I've been filling my sketchbook up recently. Taking the visual elements I use in my work and rearranging them to create a new visual language.  Instead of the very simple perfectly executed eye or face, I began to repeat and jumble them in a loose, less ordered way.  They seemed to keep the melancholy I'm known for and use new visual elements to develop a sort of lonely freakish ethereal quality.

With the gallery opening on my doorstep and a new series of drawings and prints developing it seemed the perfect opportunity to put together a small exhibition.  I even embraced the world of tattooing and have designed a few flash pages of small affordable designs which Samo is offering to tattoo over the weekend of the opening.


Of course my fascination with the found material continues and there are a small collections of cans, both completely crushed but also more sculptural free standing cans nestled into corners and spaces; Captured in moments of melancholy.
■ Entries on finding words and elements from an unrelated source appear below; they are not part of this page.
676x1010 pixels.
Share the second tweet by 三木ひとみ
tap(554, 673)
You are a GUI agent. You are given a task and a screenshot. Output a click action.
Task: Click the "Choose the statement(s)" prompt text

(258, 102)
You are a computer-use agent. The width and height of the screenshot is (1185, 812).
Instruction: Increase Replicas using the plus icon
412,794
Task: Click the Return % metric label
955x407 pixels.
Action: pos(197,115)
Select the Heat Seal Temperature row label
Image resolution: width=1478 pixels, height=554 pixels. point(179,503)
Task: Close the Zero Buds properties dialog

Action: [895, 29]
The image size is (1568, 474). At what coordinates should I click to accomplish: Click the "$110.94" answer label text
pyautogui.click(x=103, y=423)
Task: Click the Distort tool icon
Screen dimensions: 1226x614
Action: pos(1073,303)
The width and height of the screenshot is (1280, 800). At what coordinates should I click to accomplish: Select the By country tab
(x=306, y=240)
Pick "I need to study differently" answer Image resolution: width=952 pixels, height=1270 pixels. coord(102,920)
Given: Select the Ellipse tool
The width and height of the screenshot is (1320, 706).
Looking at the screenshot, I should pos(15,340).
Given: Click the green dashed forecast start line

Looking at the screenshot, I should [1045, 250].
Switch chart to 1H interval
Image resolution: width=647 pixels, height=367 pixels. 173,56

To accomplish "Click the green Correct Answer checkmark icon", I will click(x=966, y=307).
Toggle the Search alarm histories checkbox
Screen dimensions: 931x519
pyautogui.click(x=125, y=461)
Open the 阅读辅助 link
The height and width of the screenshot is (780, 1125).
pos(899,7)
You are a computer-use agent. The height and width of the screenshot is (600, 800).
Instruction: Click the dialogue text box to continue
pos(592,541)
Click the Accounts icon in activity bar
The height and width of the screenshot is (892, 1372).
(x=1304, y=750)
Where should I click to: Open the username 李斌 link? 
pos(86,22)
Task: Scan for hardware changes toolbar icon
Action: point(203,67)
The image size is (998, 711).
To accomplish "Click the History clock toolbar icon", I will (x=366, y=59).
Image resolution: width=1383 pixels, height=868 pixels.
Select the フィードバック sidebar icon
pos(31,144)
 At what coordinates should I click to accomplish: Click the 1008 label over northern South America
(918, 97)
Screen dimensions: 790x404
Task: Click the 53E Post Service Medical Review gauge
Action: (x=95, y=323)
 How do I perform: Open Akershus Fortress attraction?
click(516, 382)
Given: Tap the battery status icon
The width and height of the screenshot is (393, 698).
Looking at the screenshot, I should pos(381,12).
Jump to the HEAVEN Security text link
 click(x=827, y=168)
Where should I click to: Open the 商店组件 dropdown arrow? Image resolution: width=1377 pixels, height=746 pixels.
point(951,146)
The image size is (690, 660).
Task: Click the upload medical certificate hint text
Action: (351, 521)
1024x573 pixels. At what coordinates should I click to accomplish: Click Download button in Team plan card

Some have embraced the nod to a gallery called Play Dead, opposite a grave yard and are slightly darker, but not all.


It's just so happened that the show opening coincides with the release of a new project for me. Over the years I've always painted an umbrella to take to festivals. Just a bit of fun. They've always gone down well visually but the paint peels off pretty quickly so they were never anything other than a flag to stop me getting lost and to keep the rain/sun off. But I've been working with an umbrella company over the last couple of years and am really excited to announce the release of an exclusive run of specially printed mds golf umbrellas. Expect colour and fun in these. Some will be available at the opening and the rest via my website later in November.




The official opening to the exhibition is 7pm on Friday 13th November at Play Dead gallery, Highland Road, Southsea but with the response to the opening so overwhelming, we have decided to have a second 'opening' during the day on Saturday 14th from 10am til 5pm.